== Data extracts

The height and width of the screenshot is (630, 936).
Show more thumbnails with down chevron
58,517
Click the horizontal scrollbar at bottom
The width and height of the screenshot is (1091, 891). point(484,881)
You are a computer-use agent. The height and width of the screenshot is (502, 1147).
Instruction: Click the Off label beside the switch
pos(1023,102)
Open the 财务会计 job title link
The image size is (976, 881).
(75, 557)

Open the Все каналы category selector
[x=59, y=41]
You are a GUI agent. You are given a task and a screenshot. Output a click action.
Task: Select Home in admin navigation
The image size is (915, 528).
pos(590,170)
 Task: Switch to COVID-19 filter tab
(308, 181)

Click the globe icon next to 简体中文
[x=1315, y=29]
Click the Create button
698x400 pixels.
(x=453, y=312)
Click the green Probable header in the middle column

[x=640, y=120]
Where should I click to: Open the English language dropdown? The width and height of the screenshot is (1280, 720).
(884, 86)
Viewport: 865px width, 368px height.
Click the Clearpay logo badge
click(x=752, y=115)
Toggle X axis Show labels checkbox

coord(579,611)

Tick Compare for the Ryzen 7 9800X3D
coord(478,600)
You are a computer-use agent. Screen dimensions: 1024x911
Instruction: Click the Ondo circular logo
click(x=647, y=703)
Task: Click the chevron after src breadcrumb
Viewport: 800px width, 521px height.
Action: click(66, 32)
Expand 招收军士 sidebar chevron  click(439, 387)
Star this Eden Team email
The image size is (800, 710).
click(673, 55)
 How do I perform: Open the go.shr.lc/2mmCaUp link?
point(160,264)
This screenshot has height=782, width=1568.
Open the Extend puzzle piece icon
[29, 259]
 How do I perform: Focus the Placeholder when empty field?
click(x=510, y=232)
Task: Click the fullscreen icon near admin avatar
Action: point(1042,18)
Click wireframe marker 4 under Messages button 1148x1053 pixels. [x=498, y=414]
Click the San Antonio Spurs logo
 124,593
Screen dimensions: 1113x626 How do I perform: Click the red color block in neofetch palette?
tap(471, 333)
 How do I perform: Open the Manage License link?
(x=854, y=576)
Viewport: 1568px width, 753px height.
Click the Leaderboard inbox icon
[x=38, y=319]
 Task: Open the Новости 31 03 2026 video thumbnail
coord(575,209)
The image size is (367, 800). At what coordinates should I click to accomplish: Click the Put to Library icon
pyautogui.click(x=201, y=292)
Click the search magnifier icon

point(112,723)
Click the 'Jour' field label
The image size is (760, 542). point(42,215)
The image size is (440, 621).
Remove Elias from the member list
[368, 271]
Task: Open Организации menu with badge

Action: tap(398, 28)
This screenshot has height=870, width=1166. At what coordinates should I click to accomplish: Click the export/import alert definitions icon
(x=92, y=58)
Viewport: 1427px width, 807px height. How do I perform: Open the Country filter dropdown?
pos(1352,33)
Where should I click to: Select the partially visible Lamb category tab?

====

What you are asked to do:
Send back an exact copy of only the lines from the line with "The image size is (915, 528)." up to and including the line with "Viewport: 865px width, 368px height." in the data above.

Expected output:
The image size is (915, 528).
pos(590,170)
 Task: Switch to COVID-19 filter tab
(308, 181)

Click the globe icon next to 简体中文
[x=1315, y=29]
Click the Create button
698x400 pixels.
(x=453, y=312)
Click the green Probable header in the middle column

[x=640, y=120]
Where should I click to: Open the English language dropdown? The width and height of the screenshot is (1280, 720).
(884, 86)
Viewport: 865px width, 368px height.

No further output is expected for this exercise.